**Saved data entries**

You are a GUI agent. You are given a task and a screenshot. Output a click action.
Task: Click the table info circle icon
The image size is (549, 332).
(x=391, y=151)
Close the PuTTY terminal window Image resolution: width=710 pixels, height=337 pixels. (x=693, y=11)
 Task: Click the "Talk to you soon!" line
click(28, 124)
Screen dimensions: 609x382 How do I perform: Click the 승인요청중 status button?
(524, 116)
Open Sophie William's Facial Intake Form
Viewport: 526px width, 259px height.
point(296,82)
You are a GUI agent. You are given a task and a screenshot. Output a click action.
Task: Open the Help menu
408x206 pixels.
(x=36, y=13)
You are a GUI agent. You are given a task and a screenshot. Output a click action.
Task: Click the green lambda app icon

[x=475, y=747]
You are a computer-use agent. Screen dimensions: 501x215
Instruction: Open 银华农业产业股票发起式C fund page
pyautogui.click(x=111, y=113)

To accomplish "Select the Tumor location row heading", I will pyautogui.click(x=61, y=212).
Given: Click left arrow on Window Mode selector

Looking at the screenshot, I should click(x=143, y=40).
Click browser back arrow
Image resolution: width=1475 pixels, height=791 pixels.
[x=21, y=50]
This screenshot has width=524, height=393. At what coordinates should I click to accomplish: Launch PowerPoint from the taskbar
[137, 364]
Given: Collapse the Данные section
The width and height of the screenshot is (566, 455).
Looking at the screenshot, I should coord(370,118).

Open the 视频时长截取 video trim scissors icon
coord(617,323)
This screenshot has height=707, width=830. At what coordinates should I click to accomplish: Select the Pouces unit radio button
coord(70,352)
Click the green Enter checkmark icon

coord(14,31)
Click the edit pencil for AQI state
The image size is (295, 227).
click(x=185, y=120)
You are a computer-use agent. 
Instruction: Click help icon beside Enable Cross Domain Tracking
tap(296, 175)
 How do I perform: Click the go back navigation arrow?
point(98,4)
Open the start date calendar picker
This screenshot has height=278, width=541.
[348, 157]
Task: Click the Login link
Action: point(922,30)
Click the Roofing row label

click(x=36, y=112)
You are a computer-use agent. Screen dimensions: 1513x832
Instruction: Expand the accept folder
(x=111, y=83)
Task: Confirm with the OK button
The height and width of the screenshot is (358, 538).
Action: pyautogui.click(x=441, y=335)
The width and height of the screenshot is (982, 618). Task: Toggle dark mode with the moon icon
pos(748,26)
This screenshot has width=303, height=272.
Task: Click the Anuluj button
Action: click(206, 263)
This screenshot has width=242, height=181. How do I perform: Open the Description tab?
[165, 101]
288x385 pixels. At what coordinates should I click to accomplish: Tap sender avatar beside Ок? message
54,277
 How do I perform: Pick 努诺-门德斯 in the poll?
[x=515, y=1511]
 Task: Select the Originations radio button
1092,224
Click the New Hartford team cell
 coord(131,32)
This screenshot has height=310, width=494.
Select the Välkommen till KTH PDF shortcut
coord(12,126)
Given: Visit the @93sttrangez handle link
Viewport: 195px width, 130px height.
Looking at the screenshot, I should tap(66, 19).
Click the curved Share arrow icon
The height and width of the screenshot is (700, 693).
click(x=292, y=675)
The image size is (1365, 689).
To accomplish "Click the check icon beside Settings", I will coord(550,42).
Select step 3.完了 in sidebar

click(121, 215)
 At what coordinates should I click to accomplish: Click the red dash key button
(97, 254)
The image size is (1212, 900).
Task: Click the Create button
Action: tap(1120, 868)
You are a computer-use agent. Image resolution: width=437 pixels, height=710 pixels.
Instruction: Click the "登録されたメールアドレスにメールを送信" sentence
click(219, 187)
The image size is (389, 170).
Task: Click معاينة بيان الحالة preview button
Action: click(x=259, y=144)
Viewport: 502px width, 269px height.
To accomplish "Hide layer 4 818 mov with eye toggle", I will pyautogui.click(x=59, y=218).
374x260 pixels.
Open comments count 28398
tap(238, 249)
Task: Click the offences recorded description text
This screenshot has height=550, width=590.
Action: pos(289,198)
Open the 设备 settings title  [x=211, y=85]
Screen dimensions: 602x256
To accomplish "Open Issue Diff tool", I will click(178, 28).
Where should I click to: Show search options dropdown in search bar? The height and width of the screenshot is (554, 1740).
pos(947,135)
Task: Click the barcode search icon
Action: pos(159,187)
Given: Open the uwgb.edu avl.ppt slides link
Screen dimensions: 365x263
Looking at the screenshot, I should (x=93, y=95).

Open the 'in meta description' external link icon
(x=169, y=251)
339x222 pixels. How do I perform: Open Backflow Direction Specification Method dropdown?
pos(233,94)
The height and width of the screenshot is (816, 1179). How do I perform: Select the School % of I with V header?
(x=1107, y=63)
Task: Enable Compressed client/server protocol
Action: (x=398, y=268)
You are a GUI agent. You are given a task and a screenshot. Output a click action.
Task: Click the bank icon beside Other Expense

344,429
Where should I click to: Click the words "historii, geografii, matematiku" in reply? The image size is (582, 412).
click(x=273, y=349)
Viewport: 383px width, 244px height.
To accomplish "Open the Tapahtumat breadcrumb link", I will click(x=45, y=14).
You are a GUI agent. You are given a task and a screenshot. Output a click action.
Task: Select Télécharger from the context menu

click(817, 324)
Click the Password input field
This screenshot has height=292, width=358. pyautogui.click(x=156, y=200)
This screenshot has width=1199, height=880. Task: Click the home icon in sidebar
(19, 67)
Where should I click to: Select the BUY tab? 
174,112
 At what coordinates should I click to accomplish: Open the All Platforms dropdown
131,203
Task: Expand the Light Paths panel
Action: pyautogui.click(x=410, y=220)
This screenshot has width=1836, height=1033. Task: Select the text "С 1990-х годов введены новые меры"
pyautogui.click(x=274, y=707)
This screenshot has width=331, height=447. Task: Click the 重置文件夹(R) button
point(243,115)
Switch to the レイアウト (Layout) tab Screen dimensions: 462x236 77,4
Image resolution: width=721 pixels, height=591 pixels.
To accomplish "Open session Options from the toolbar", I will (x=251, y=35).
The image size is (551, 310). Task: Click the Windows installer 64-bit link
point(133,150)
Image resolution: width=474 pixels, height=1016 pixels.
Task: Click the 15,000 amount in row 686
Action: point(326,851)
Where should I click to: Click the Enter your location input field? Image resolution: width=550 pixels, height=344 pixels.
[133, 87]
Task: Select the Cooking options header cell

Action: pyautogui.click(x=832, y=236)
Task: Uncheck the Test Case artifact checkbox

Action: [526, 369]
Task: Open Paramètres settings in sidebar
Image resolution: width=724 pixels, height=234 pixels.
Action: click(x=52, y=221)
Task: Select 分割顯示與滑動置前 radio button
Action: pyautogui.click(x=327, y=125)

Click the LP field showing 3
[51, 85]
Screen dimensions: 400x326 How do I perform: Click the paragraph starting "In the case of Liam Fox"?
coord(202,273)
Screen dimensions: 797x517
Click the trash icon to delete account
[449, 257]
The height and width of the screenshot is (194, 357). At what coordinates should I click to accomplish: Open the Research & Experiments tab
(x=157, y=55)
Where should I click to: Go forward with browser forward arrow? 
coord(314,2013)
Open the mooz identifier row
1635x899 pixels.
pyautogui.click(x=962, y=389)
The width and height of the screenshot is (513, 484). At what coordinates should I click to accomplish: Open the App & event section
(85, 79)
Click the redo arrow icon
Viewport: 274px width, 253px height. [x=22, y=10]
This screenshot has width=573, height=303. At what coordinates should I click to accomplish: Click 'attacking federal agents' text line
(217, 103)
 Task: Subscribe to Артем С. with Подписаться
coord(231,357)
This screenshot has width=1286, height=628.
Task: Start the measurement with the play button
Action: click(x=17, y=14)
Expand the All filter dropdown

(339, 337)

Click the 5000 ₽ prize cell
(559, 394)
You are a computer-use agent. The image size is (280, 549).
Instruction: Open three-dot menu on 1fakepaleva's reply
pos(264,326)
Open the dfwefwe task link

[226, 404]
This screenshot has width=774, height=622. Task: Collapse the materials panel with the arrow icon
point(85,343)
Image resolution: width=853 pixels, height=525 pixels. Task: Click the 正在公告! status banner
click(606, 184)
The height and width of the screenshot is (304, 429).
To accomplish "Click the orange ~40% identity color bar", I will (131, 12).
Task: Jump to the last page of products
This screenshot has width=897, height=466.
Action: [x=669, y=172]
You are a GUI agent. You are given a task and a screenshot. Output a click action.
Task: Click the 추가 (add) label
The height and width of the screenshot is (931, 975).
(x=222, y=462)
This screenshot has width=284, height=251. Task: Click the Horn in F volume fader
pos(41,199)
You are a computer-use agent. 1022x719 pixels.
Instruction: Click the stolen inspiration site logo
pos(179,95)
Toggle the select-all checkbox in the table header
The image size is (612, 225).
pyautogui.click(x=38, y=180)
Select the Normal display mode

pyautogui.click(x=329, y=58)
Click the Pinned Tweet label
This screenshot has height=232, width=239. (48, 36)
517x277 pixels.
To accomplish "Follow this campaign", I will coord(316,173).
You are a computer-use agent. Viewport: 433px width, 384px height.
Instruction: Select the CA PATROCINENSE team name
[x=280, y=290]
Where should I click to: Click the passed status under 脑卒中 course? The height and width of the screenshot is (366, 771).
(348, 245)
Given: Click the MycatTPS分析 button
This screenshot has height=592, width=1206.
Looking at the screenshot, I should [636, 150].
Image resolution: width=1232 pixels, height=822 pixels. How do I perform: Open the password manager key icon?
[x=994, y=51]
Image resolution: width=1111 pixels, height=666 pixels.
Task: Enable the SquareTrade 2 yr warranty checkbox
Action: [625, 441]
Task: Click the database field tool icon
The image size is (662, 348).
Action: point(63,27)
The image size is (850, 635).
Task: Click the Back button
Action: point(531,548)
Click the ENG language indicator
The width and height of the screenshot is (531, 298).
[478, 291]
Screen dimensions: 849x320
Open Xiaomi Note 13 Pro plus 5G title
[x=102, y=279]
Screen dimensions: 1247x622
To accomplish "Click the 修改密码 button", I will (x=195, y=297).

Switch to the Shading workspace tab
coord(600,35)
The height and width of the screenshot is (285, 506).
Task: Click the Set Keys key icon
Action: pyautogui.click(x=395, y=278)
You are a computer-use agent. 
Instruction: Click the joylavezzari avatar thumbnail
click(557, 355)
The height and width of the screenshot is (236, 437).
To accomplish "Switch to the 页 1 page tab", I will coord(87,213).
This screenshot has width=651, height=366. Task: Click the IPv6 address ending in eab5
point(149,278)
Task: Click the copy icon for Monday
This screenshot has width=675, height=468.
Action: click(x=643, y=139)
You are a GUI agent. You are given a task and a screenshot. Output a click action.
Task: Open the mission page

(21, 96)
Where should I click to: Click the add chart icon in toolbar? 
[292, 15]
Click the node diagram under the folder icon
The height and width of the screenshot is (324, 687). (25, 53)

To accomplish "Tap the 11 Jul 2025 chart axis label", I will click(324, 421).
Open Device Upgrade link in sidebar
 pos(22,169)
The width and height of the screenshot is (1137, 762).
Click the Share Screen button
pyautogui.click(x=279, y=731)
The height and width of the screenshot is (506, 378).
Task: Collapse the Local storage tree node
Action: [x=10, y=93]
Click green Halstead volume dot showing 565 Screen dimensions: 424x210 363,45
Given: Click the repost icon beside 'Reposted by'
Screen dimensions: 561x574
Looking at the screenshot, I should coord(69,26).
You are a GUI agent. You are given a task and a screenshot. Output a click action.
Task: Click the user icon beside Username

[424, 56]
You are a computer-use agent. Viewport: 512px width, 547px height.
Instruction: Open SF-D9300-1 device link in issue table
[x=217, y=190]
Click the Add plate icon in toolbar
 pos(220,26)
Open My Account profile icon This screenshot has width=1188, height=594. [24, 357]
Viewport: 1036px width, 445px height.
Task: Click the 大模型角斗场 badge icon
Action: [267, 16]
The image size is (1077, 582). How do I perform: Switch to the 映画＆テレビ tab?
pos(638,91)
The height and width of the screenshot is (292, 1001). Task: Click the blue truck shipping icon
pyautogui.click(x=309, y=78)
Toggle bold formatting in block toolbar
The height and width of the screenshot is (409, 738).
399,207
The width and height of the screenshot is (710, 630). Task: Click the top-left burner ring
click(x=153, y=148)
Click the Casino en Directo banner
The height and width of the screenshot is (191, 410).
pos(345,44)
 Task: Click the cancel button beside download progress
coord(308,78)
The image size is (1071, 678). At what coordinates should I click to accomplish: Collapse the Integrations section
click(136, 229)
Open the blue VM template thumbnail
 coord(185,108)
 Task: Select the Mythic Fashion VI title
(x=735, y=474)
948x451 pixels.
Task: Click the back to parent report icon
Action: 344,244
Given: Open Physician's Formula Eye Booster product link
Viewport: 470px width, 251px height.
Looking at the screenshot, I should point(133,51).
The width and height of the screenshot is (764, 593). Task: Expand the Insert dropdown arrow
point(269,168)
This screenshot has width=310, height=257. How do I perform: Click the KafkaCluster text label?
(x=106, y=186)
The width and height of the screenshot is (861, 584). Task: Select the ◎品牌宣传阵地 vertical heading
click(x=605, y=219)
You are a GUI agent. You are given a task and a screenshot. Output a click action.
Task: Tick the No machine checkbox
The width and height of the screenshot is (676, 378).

**AIM OF THE EXERCISE**
Could you return exactly the lines above from the line with "Click the node diagram under the folder icon" to the line with "Given: Click the repost", both included, and nothing else?

**ANSWER FOR THIS EXERCISE**
Click the node diagram under the folder icon
The height and width of the screenshot is (324, 687). (25, 53)

To accomplish "Tap the 11 Jul 2025 chart axis label", I will click(324, 421).
Open Device Upgrade link in sidebar
 pos(22,169)
The width and height of the screenshot is (1137, 762).
Click the Share Screen button
pyautogui.click(x=279, y=731)
The height and width of the screenshot is (506, 378).
Task: Collapse the Local storage tree node
Action: [x=10, y=93]
Click green Halstead volume dot showing 565 Screen dimensions: 424x210 363,45
Given: Click the repost icon beside 'Reposted by'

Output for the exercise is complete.